Limitations and future studies
The advantage of this study is that it adopts a strict systematic review method and follows PRISMA guidelines, which ensures the transparency and repeatability of the study. At the same time, all the studies included in this review are RCTs, which enhances the statistical effectiveness of the results. However, some limitations should also be noted. For instance, this review incorporates some dated studies and may have missed unpublished or non-English publications. It is also noteworthy that methodological flaws in some studies might lead to a high RoB. In particular, merely 1 39 out of 14 studies performed sample size estimation, and this critical omission suggests most included trials (93%) are at high risk of type II errors due to inadequate statistical power, compromising result reliability. All crossover designs lacked demonstrated washout adequacy, compromising the assumption of phase independence due to possible fatigue and learning confounders.39,41–44,49–51 Additionally, only one studies recorded attendance, 38 and almost all studies did not strictly control for diet. Among the 14 studies, one did not conduct an active control group but used a control group with no intervention as the comparator, 46 which undermines the credibility of the comparative analysis.
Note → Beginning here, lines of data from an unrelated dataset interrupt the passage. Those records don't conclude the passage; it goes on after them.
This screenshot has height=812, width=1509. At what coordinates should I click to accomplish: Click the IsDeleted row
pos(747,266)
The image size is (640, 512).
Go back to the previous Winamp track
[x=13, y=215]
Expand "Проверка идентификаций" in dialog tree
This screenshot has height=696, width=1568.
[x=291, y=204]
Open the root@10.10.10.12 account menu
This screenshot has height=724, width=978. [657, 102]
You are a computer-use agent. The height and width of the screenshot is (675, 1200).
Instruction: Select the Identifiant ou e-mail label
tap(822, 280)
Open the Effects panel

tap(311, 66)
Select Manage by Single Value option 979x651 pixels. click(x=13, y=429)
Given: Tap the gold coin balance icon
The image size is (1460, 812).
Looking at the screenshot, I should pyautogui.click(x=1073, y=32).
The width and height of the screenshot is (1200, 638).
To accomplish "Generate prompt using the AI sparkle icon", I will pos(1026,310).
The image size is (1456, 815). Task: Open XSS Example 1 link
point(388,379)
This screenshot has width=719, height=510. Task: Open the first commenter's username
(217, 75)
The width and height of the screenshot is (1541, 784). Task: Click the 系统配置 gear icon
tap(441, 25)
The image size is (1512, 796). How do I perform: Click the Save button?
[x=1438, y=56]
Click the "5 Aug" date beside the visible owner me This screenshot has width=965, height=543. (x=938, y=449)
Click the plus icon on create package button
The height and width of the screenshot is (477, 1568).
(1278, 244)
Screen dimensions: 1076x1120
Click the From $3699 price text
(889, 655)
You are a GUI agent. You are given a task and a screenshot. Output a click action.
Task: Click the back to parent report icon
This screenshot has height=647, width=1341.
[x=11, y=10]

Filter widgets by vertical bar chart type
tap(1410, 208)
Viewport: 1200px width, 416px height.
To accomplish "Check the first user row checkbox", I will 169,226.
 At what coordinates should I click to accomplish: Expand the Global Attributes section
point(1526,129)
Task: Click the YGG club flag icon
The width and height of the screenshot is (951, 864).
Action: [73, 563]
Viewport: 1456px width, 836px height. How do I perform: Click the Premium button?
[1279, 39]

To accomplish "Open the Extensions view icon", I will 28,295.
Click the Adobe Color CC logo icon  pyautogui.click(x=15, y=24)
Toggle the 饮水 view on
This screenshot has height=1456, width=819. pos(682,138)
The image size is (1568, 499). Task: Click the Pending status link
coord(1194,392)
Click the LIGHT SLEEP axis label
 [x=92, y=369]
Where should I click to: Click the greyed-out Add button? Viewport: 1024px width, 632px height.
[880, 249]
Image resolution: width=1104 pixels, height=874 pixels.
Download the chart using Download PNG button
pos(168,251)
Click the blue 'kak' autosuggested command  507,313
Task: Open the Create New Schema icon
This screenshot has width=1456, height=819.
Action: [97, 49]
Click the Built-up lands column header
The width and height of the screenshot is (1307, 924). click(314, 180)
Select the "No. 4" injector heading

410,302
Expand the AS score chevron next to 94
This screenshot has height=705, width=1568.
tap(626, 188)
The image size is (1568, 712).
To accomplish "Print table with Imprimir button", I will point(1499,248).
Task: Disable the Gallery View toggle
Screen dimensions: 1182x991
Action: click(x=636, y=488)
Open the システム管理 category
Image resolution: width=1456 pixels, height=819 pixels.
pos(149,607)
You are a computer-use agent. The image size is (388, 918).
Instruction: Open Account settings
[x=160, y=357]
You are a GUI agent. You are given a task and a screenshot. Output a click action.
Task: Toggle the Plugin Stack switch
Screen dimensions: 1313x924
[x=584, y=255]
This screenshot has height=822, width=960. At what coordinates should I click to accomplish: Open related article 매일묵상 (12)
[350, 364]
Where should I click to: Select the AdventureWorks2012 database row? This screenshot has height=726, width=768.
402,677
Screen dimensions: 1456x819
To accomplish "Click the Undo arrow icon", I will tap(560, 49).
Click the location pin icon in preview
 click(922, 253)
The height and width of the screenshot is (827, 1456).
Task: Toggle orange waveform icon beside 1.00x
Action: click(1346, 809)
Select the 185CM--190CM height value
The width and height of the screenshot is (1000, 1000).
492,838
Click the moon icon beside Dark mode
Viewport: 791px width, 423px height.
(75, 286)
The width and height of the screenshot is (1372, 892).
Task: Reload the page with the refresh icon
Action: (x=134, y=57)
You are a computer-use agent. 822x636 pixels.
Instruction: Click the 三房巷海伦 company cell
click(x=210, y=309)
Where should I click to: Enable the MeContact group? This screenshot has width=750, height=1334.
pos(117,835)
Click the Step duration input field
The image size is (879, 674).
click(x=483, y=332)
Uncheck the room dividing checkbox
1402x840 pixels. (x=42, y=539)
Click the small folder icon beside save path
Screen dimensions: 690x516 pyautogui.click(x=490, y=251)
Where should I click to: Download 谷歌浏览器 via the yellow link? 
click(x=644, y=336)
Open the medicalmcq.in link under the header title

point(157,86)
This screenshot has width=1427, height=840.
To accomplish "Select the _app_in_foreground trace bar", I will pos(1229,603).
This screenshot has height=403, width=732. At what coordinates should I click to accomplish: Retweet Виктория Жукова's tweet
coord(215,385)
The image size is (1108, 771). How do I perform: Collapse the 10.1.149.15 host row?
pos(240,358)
Existing AVG studies on EE or WM in young adults employ lab-based intervention models, limiting evaluation of its long-term health benefits. We recommend implementing AVG interventions in instructional or home settings to further investigate their positive effects in real-world scenarios. Furthermore, considering the rising incidence of psychological disorders among young individuals, the enjoyable and motivating nature of AVGs could potentially contribute to enhancing their mental health and health-related quality of life. Therefore, future research should also prioritize exploring the psychological responses of young individuals, particularly those who are overweight or obese, to AVG interventions.
Conclusions
Overall, the studies included in this review show mixed results regarding AVGs’ effects on EE and WM, largely due to differences in study designs and research quality. These findings should be interpreted carefully. Most studies confirm that AVGs can provide MPA—more vigorous than sedentary video gaming, though less intense than some traditional moderate-to-vigorous exercises. Importantly, AVGs’ entertaining nature may help young adults stick with exercise routines better, potentially aiding weight loss. We recommend more high-quality studies comparing AVGs with conventional exercises across different settings.
Footnotes
Author Disclosure Statement
The authors have no other conflicts of interest to disclose.
Funding Information
This research did not receive any specific grant from funding agencies in the public, commercial, or not-for-profit sectors.